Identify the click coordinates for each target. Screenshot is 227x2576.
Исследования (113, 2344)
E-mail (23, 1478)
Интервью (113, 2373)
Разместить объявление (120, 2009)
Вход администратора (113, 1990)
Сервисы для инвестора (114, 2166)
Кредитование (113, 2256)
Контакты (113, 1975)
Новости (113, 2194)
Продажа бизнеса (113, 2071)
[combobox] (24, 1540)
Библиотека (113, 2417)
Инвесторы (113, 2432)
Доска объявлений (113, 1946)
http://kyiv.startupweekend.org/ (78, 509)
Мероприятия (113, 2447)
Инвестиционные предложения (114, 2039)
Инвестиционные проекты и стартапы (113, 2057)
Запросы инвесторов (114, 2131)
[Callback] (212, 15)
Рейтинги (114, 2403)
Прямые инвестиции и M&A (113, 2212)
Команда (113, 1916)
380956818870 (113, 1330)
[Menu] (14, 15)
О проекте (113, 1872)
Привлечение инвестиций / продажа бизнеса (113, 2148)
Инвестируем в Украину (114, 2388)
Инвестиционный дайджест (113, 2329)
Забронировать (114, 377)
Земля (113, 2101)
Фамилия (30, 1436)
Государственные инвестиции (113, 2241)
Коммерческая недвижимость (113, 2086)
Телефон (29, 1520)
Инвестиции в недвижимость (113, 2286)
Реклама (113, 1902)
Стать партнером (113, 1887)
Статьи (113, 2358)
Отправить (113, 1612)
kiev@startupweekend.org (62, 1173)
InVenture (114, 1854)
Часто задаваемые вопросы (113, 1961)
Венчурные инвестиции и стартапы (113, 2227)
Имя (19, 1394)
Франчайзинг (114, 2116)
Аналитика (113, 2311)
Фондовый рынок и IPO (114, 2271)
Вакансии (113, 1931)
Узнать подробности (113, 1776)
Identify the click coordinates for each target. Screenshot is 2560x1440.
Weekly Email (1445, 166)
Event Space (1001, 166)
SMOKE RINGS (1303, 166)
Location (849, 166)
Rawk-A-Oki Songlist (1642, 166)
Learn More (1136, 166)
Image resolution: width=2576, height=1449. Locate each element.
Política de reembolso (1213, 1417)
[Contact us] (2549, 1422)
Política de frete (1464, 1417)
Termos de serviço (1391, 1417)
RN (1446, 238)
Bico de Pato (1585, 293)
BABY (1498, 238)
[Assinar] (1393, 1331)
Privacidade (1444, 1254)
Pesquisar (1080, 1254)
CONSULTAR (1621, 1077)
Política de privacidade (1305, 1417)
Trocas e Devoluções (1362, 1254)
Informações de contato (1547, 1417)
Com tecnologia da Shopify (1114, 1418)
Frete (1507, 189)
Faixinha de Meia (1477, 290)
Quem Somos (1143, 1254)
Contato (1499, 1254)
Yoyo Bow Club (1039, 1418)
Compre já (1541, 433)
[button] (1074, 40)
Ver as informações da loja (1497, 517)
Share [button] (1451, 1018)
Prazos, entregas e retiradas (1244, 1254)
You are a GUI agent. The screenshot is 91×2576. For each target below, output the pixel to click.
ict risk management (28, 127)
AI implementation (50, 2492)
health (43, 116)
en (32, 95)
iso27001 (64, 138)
☆ ☆ ☆ ☆
THE PROBLEM. The answer must be all of the entries, restated exactly.

SOLUTION.
Identify the click coordinates for each target. Screenshot is 227x2576.
Исследования (113, 2344)
E-mail (23, 1478)
Интервью (113, 2373)
Разместить объявление (120, 2009)
Вход администратора (113, 1990)
Сервисы для инвестора (114, 2166)
Кредитование (113, 2256)
Контакты (113, 1975)
Новости (113, 2194)
Продажа бизнеса (113, 2071)
[combobox] (24, 1540)
Библиотека (113, 2417)
Инвесторы (113, 2432)
Доска объявлений (113, 1946)
http://kyiv.startupweekend.org/ (78, 509)
Мероприятия (113, 2447)
Инвестиционные предложения (114, 2039)
Инвестиционные проекты и стартапы (113, 2057)
Запросы инвесторов (114, 2131)
[Callback] (212, 15)
Рейтинги (114, 2403)
Прямые инвестиции и M&A (113, 2212)
Команда (113, 1916)
380956818870 (113, 1330)
[Menu] (14, 15)
О проекте (113, 1872)
Привлечение инвестиций / продажа бизнеса (113, 2148)
Инвестируем в Украину (114, 2388)
Инвестиционный дайджест (113, 2329)
Забронировать (114, 377)
Земля (113, 2101)
Фамилия (30, 1436)
Государственные инвестиции (113, 2241)
Коммерческая недвижимость (113, 2086)
Телефон (29, 1520)
Инвестиции в недвижимость (113, 2286)
Реклама (113, 1902)
Стать партнером (113, 1887)
Статьи (113, 2358)
Отправить (113, 1612)
kiev@startupweekend.org (62, 1173)
InVenture (114, 1854)
Часто задаваемые вопросы (113, 1961)
Венчурные инвестиции и стартапы (113, 2227)
Имя (19, 1394)
Франчайзинг (114, 2116)
Аналитика (113, 2311)
Фондовый рынок и IPO (114, 2271)
Вакансии (113, 1931)
Узнать подробности (113, 1776)
Identify the click coordinates for each target. Screenshot is 2560x1440.
Weekly Email (1445, 166)
Event Space (1001, 166)
SMOKE RINGS (1303, 166)
Location (849, 166)
Rawk-A-Oki Songlist (1642, 166)
Learn More (1136, 166)
Image resolution: width=2576, height=1449. Locate each element.
Política de reembolso (1213, 1417)
[Contact us] (2549, 1422)
Política de frete (1464, 1417)
Termos de serviço (1391, 1417)
RN (1446, 238)
Bico de Pato (1585, 293)
BABY (1498, 238)
[Assinar] (1393, 1331)
Privacidade (1444, 1254)
Pesquisar (1080, 1254)
CONSULTAR (1621, 1077)
Política de privacidade (1305, 1417)
Trocas e Devoluções (1362, 1254)
Informações de contato (1547, 1417)
Com tecnologia da Shopify (1114, 1418)
Frete (1507, 189)
Faixinha de Meia (1477, 290)
Quem Somos (1143, 1254)
Contato (1499, 1254)
Yoyo Bow Club (1039, 1418)
Compre já (1541, 433)
[button] (1074, 40)
Ver as informações da loja (1497, 517)
Share [button] (1451, 1018)
Prazos, entregas e retiradas (1244, 1254)
You are a GUI agent. The screenshot is 91×2576. For each target below, output the pixel to click.
ict risk management (28, 127)
AI implementation (50, 2492)
health (43, 116)
en (32, 95)
iso27001 (64, 138)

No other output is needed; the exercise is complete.